When it comes to Thanksgiving dinner, one day of extravagant feasting isn't going to blow your diet to smithereens, but it's still a good idea to be generally mindful of how much you're consuming. According to the Calorie Control Council, the average American will consume between 3,500 to 4,500 Thanksgiving calories, which is more than what's normally recommended for an entire day's worth of eating! So now that we know the total damage, which specific foods are the main culprits? Here's a breakdown of the most common Thanksgiving foods, along with their estimated calorie and fat content.
- Turkey (Serving Size: 4 slices) - 320 calories; 12 grams of fat
- Bread Stuffing (Serving Size: 1 cup) - 350 calories; 17 grams of fat
- Cranberry Sauce (Serving Size: 1 slice, about 1/2" thick) - 86 calories; 0.1 grams of fat
- Mashed Potatoes (Serving Size: 1 cup) - 240 calories; 9 grams of fat
- Gravy (Serving Size: 1/2 cup) - 100 calories; 8 grams of fat
- Green Bean Casserole (Serving Size: 1 cup) - 350 calories; 17 grams of fat
- Biscuits (Serving Size: 2 biscuits) - 340 calories, 12 grams of fat
- Sweet Potato Casserole with Marshmallow Topping (Serving Size: 1 cup) - 420 calories; 18 grams of fat
- Cornbread (Serving Size: 1 piece) - 188 calories; 5 grams of fat
- Pumpkin Pie (Serving Size: 1 slice) - 320 calories, 14.5 grams of fat
- Pecan Pie (Serving Size: 1 slice) - 456 calories, 21 grams of fat
- Lemon Pound Cake (Serving Size: 1 piece) - 227 calories, 9 grams of fat
How to Maintain Your Dieting Sanity Through Thanksgiving
Fortunately, there are some things you can do to minimize the impact of your Thanksgiving food fest without having to resort starving yourself for the rest of the week or exercising like crazy.

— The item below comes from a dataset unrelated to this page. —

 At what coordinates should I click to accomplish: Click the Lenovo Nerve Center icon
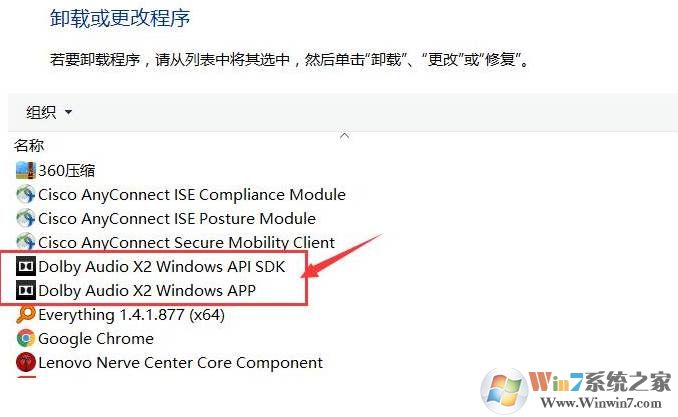tap(26, 363)
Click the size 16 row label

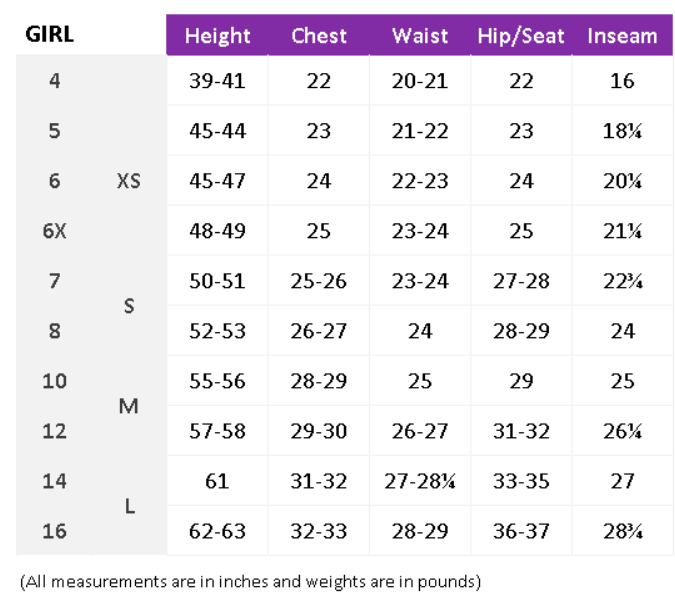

Here are some tips to keep in mind to help you maintain your dieting sanity during the Thanksgiving holiday:
Eat a small breakfast on the big day. That's right...contrary to popular opinion, it's much better to start the day off with a small but nutrient-rich breakfast (e.g., an egg with a slice of whole-grain toast, a bowl of whole-grain cereal, etc.) than to skip your early morning meal in order to save room for the big feast. Think about it: If you've had a little something to eat in the morning, you won't be starving by the time you get to Thanksgiving dinner. This will help you avoid making poor eating choices due to being ravenously hungry.
Focus on portion control. You can have practically anything you want--without feeling guilty about it--if you just eat smaller amounts of it. If you commit to practicing this one simple principle, you might be surprised to discover that many times you really don't want to eat gargantuan portions of any one thing; a handful of bites is often enough for you to enjoy the flavor and texture of each dish without feeling like you have to go all in with huge portions. Also, if at all possible, skip going for seconds.
While no one is advocating a four-hour jog, it's always a good idea to incorporate some level of exercise to help kick-start your metabolism again after a Thanksgiving meal. Take a 30-minute (not 30-mile) walk and keep it up at least three to five times a week; not only will this burn calories, but it will help you decrease your stress levels (which tend to rise during the holidays) and improve your overall sense of well-being.
Keep in mind that the Thanksgiving holiday is a total package of good food plus time well spent with family and friends. Try to maintain this balanced perspective, so that food won't become the be-all and end-all of your Thanksgiving experience. Keep the above tips in mind as well, and you'll be able to celebrate a fun-filled and guilt-free Thanksgiving.